Mit dieser Erfahrung will Huttner anderen Mut machen. „Der offene Umgang mit meiner Krankheit hat mir sehr geholfen.“ Deshalb sei es die richtige Entscheidung gewesen, vor zwei Jahren über die Heimatzeitung den Weg in die Öffentlichkeit einzuschlagen. Ein stabiles Umfeld ist wichtig.
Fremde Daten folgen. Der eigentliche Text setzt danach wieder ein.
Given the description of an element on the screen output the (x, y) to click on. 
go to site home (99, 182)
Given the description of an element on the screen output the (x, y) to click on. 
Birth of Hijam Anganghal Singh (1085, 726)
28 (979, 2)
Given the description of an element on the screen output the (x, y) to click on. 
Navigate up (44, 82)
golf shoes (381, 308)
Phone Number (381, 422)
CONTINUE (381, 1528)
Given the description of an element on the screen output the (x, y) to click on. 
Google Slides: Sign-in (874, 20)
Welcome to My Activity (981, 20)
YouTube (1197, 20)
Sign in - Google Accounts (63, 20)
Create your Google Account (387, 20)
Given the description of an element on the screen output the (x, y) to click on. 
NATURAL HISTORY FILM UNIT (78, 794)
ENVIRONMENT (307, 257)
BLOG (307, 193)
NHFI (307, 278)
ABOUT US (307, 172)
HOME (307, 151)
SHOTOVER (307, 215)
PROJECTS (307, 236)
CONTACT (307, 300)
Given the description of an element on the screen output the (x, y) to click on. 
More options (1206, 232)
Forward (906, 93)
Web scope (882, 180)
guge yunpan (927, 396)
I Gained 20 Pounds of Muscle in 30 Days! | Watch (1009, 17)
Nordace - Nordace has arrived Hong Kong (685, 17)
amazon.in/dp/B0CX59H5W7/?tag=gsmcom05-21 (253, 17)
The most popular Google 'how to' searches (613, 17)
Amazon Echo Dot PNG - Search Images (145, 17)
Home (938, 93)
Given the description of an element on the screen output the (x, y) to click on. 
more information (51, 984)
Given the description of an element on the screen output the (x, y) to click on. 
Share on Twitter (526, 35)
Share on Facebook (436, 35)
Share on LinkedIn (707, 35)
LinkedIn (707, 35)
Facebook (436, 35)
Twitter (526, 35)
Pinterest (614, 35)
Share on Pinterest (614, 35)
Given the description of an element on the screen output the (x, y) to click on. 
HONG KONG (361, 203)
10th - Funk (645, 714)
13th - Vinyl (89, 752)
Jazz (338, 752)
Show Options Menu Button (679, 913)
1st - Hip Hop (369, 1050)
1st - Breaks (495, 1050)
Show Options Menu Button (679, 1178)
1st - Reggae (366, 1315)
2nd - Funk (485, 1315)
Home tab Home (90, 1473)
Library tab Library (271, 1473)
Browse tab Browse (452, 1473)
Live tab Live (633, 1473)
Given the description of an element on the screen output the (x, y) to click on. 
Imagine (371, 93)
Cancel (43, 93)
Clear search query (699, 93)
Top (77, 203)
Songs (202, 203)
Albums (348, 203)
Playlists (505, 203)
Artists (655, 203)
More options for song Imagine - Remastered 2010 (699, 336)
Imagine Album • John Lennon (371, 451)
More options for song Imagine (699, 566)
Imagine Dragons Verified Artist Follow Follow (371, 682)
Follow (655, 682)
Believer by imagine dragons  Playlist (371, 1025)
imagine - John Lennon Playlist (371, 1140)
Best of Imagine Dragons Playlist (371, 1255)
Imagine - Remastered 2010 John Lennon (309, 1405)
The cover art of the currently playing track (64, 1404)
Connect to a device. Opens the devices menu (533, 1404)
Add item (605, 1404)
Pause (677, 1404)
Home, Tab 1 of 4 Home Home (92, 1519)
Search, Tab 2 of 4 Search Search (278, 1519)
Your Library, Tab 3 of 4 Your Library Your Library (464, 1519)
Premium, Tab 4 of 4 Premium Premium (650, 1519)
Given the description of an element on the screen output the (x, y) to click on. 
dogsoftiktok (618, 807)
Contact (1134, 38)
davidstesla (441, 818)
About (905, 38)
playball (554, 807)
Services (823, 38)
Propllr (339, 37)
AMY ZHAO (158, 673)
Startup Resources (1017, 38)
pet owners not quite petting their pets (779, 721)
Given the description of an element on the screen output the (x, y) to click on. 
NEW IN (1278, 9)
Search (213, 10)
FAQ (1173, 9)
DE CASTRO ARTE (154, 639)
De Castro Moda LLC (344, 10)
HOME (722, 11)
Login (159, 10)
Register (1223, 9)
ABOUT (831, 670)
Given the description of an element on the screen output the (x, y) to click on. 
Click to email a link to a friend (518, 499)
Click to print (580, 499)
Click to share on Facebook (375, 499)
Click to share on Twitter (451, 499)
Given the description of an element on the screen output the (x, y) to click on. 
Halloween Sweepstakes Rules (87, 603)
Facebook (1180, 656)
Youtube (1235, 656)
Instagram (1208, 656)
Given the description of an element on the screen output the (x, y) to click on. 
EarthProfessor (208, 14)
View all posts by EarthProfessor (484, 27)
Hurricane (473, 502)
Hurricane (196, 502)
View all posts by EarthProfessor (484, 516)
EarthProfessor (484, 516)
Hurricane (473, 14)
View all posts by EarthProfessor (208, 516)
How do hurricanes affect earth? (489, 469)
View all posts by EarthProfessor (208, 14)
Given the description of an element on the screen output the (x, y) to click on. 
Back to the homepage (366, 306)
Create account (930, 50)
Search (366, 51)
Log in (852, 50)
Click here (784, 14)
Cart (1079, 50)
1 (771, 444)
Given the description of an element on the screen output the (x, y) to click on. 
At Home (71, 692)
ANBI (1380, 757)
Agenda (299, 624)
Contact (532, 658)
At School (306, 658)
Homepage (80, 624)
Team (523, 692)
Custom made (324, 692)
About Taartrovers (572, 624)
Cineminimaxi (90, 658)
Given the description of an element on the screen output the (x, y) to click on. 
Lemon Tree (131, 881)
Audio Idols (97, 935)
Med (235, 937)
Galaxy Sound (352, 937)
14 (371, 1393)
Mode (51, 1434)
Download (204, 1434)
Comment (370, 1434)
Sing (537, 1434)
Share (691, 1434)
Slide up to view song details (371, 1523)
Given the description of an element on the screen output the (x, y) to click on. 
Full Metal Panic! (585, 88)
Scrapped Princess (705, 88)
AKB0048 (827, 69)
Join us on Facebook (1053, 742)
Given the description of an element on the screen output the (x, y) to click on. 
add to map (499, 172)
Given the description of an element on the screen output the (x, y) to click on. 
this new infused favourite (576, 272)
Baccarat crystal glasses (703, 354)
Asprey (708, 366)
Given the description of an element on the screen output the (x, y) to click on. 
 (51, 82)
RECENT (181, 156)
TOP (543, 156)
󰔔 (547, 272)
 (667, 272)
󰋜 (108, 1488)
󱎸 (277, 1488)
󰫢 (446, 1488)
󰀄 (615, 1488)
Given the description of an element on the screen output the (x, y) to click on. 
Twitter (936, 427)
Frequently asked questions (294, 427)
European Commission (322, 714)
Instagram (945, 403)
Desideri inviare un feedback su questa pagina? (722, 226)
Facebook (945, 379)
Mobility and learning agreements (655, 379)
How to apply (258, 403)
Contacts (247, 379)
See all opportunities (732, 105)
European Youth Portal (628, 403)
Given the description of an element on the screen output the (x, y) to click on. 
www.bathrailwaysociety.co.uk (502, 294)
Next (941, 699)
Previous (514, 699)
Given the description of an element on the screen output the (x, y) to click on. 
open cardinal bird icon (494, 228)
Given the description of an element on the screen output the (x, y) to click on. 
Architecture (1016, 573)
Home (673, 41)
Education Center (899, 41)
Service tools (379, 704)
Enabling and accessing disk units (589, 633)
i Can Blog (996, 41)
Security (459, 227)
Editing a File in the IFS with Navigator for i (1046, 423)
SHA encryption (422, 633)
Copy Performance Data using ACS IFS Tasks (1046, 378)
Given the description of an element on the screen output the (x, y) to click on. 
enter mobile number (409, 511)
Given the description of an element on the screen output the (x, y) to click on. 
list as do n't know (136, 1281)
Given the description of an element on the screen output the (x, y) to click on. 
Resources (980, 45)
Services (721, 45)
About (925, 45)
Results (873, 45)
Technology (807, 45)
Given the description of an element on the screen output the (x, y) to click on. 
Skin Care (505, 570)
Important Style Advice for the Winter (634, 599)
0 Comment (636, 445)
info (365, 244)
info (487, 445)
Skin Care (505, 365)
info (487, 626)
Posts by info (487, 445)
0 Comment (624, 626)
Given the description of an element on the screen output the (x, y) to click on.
Zumal der 29-Jährige, der mittlerweile frühverrentet ist, immer noch mit der Krankheit zu kämpfen hat. „Teils ist es gut, und dann wieder nicht.“ Am schlimmsten sei es, starr zu sein und nur zu liegen. Dann könne er gar nichts tun. In der anderen Extremphase, der zappeligen Überbeweglichkeit, sei es leichter. „Da kann ich wenigstens raus.“ Gerade hat er ein neues Medikament bekommen, auf das er eingestellt wird. Außerdem wurde ihm eine erneute Reha in Konstanz bewilligt. Eine Heilung gibt es immer noch nicht. Es heißt weiter: hoffen und Medikamente ausprobieren. „Manchmal“, sagt Huttner, „wenn es mir schlecht geht, denke ich, dass ich der Einzige bin. Aber wenn es mir wieder besser geht, ist das anders.“

Das Buch und ein Fernsehbeitrag

„Maximal – Mein Leben mit Parkinson“ hat keine ISBN-Nummer. Es ist gegen eine Spende beim Buch am Markt in Miesbach, beim TEV Miesbach und über die Homepage parkinson25.de zu beziehen. Das Bayerische Fernsehen berichtet an diesem Montag ab 17.30 Uhr in der Abendschau über Huttner. Auch die Radiosendung „Mittags in Oberbayern“ (Bayern 1, 12 bis 13 Uhr) greift dieses Thema auf.